For the listing below, print exactly the lines from the line with "Task: Open the search magnifier dropdown" to the line with "Click the 394 Views count", both included, and nothing beyond them.

_ _ _ _ _ _ _

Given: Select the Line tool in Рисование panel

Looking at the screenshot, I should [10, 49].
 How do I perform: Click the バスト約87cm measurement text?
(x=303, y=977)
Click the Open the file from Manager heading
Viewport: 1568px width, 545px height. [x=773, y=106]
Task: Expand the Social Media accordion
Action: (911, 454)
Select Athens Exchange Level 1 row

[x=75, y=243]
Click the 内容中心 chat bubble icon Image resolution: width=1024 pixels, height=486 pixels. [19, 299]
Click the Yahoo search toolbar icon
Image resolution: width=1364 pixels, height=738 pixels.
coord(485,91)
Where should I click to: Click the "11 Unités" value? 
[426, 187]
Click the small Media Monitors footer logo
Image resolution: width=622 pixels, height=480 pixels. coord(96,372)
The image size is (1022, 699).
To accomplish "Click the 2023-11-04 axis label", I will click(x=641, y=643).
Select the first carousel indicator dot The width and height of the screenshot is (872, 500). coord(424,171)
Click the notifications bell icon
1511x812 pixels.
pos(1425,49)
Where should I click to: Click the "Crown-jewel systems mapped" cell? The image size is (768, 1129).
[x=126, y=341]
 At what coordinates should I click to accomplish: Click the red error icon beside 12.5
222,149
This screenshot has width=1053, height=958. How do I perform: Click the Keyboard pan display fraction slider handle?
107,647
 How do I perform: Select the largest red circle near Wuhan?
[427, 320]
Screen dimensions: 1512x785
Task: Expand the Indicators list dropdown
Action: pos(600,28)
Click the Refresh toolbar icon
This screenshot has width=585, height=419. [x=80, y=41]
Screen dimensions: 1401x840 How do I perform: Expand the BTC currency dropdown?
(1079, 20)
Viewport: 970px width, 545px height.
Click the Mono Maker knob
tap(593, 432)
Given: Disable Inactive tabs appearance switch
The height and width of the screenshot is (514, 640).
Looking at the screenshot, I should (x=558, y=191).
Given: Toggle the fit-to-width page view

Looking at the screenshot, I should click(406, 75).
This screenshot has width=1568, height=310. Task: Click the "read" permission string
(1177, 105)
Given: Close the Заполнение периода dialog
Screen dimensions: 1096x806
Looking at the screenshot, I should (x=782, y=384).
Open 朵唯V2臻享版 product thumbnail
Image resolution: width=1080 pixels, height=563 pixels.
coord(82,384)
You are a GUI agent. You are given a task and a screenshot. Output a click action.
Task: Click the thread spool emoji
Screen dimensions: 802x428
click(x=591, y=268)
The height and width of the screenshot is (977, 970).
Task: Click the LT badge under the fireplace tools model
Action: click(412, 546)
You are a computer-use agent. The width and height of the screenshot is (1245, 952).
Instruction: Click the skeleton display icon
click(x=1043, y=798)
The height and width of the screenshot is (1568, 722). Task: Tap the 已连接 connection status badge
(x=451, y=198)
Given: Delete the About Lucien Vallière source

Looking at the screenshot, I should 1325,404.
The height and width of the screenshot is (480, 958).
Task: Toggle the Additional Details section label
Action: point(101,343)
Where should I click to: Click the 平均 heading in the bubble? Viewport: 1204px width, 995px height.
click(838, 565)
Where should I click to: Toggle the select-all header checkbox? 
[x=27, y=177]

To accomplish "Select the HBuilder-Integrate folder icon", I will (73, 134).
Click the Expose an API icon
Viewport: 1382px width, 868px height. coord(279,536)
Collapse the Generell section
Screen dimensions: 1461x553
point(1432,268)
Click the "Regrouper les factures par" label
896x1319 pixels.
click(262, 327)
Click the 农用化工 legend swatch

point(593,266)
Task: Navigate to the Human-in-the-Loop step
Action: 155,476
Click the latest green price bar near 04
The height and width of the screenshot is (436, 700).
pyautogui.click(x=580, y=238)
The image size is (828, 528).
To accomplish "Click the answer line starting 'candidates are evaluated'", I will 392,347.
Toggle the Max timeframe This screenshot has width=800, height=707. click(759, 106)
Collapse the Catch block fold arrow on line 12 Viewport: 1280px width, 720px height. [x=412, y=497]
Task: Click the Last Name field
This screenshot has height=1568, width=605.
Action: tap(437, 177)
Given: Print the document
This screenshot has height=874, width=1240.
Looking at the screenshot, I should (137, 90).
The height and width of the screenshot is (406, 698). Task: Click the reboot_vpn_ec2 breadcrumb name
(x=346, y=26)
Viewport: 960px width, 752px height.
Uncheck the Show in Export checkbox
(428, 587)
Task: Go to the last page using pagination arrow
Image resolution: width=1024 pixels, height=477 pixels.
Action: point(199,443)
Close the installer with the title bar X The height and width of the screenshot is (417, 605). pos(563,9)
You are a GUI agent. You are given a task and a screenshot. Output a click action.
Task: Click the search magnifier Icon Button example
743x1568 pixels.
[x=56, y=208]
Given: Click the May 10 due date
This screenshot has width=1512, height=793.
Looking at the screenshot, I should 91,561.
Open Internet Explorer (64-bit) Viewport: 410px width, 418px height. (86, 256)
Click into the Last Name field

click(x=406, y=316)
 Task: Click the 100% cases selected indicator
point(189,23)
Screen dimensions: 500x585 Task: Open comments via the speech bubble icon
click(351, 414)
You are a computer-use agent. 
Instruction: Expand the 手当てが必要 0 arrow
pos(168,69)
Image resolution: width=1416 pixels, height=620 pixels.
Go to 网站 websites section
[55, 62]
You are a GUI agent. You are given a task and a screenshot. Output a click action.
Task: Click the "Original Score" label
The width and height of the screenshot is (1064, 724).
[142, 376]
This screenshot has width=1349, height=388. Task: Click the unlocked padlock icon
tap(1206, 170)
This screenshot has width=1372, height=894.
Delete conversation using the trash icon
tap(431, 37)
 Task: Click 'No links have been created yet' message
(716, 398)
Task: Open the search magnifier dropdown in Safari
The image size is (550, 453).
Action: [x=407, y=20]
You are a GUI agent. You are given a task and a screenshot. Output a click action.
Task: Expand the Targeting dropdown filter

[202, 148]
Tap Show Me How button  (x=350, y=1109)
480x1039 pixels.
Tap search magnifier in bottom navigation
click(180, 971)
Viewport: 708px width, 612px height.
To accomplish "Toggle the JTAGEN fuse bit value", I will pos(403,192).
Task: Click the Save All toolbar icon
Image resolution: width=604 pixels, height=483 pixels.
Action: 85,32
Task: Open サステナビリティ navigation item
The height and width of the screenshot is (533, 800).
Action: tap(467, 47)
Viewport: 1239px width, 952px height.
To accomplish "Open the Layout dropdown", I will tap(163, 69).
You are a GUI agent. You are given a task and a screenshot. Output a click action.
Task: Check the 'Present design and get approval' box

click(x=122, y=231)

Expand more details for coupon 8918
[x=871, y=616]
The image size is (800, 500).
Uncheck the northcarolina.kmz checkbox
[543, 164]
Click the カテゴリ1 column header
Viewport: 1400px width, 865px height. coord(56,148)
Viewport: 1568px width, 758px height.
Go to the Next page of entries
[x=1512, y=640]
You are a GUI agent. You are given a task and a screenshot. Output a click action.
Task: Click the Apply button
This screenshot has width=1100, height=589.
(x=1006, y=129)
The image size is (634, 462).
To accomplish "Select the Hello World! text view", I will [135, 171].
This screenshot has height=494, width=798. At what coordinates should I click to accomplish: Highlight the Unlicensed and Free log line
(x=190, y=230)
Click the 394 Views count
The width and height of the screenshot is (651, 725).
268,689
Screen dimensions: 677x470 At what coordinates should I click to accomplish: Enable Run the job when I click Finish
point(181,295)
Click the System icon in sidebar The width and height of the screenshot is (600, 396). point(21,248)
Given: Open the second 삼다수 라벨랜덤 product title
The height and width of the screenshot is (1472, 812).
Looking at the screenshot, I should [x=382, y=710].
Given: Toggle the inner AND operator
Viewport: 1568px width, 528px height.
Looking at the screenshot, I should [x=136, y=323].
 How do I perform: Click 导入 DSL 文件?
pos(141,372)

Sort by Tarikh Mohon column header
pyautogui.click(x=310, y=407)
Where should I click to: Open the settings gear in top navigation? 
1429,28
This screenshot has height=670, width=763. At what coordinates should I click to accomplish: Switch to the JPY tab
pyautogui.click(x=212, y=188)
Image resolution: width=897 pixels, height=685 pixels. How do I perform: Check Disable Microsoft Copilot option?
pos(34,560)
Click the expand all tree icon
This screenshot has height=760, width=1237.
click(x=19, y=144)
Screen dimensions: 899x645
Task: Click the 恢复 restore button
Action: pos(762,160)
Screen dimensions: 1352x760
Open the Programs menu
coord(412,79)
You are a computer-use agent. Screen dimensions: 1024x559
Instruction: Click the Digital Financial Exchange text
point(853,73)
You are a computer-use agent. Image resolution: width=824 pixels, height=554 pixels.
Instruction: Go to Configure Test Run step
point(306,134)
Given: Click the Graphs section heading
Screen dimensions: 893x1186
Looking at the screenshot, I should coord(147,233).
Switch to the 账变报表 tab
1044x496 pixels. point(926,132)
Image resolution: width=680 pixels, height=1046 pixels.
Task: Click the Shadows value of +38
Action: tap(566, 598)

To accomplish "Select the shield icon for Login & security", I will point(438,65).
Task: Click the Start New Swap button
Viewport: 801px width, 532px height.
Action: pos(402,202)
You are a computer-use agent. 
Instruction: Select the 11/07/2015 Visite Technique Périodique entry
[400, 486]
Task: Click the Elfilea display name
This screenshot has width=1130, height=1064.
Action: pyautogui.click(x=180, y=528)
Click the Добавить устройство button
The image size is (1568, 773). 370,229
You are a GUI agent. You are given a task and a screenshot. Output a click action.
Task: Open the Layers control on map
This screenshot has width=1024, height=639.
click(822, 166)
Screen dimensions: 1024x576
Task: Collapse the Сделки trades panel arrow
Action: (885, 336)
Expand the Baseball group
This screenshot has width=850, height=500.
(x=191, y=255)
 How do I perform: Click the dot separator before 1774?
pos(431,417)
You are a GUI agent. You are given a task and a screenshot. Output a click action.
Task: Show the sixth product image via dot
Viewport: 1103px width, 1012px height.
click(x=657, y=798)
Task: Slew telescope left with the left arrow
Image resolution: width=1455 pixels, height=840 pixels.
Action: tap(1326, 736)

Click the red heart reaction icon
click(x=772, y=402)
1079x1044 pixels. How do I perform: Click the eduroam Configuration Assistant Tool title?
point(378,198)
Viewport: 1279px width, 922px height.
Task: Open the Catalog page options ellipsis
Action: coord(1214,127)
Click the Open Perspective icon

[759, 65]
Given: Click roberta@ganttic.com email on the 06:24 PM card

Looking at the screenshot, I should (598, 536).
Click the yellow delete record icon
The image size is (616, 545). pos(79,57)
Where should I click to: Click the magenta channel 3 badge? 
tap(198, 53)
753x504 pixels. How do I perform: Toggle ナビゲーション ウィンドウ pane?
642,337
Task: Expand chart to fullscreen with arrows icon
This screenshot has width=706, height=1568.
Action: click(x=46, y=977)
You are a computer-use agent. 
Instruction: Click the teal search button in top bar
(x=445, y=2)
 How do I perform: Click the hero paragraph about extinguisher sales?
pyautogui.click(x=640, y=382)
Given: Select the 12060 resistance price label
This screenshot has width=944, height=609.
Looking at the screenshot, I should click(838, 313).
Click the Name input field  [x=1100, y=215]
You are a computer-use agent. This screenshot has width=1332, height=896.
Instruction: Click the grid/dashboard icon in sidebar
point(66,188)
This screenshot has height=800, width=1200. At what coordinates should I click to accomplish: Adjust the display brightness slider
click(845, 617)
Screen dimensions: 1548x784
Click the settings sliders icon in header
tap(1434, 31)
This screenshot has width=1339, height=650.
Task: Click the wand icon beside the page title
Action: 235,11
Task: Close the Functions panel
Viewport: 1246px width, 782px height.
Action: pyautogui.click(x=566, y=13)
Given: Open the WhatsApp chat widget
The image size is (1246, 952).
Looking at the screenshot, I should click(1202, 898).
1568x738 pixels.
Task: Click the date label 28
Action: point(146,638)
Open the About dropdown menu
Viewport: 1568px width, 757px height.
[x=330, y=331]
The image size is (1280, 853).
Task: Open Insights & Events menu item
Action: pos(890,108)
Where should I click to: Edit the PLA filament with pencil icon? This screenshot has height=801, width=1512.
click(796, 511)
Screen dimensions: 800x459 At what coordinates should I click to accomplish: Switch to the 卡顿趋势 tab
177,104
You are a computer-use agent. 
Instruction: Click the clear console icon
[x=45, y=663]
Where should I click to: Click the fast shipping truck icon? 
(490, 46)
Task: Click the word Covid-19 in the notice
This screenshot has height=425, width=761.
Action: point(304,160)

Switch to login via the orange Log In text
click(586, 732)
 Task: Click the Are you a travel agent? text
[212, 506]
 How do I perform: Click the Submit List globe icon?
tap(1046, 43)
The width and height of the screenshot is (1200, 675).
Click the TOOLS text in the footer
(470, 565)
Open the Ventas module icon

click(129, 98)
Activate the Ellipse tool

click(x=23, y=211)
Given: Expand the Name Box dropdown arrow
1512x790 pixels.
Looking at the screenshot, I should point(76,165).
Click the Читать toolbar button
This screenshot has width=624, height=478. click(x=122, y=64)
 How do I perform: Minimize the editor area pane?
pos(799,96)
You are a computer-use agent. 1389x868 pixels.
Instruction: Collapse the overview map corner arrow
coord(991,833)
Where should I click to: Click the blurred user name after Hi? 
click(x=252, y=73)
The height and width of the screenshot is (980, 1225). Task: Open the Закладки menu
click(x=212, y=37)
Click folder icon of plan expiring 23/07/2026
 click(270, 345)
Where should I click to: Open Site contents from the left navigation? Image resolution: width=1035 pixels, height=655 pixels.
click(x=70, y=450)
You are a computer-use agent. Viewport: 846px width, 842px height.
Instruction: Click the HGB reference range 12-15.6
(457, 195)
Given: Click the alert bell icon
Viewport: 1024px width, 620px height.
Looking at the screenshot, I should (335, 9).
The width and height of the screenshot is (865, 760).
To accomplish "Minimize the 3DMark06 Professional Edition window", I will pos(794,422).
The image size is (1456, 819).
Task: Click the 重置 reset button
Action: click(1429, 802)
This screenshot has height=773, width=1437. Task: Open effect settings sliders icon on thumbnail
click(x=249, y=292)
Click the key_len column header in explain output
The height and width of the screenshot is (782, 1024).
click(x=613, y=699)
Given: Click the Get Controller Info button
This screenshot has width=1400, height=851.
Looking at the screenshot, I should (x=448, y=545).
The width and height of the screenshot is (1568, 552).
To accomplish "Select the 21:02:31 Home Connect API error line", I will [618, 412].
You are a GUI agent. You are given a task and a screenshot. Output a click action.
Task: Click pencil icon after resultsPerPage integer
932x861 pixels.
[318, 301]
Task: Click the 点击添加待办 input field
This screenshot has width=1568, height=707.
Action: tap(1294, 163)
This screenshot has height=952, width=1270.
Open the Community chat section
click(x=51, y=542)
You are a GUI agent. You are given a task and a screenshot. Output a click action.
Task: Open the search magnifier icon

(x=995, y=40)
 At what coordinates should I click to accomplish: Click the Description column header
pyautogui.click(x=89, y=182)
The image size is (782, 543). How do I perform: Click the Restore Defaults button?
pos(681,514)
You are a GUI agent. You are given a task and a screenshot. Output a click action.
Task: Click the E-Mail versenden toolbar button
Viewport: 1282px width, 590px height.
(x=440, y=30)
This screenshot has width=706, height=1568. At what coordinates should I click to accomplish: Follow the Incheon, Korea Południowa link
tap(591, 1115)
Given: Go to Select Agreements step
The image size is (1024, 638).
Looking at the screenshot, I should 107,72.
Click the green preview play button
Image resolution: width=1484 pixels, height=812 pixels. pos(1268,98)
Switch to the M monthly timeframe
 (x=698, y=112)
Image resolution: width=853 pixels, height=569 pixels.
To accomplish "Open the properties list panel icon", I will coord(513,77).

_ _ _ _ _ _ _

■ **Solved exercise**
Task: Open the search magnifier dropdown in Safari
The image size is (550, 453).
Action: [x=407, y=20]
You are a GUI agent. You are given a task and a screenshot. Output a click action.
Task: Expand the Targeting dropdown filter

[202, 148]
Tap Show Me How button  (x=350, y=1109)
480x1039 pixels.
Tap search magnifier in bottom navigation
click(180, 971)
Viewport: 708px width, 612px height.
To accomplish "Toggle the JTAGEN fuse bit value", I will pos(403,192).
Task: Click the Save All toolbar icon
Image resolution: width=604 pixels, height=483 pixels.
Action: 85,32
Task: Open サステナビリティ navigation item
The height and width of the screenshot is (533, 800).
Action: tap(467, 47)
Viewport: 1239px width, 952px height.
To accomplish "Open the Layout dropdown", I will tap(163, 69).
You are a GUI agent. You are given a task and a screenshot. Output a click action.
Task: Check the 'Present design and get approval' box

click(x=122, y=231)

Expand more details for coupon 8918
[x=871, y=616]
The image size is (800, 500).
Uncheck the northcarolina.kmz checkbox
[543, 164]
Click the カテゴリ1 column header
Viewport: 1400px width, 865px height. coord(56,148)
Viewport: 1568px width, 758px height.
Go to the Next page of entries
[x=1512, y=640]
You are a GUI agent. You are given a task and a screenshot. Output a click action.
Task: Click the Apply button
This screenshot has width=1100, height=589.
(x=1006, y=129)
The image size is (634, 462).
To accomplish "Select the Hello World! text view", I will [135, 171].
This screenshot has height=494, width=798. At what coordinates should I click to accomplish: Highlight the Unlicensed and Free log line
(x=190, y=230)
Click the 394 Views count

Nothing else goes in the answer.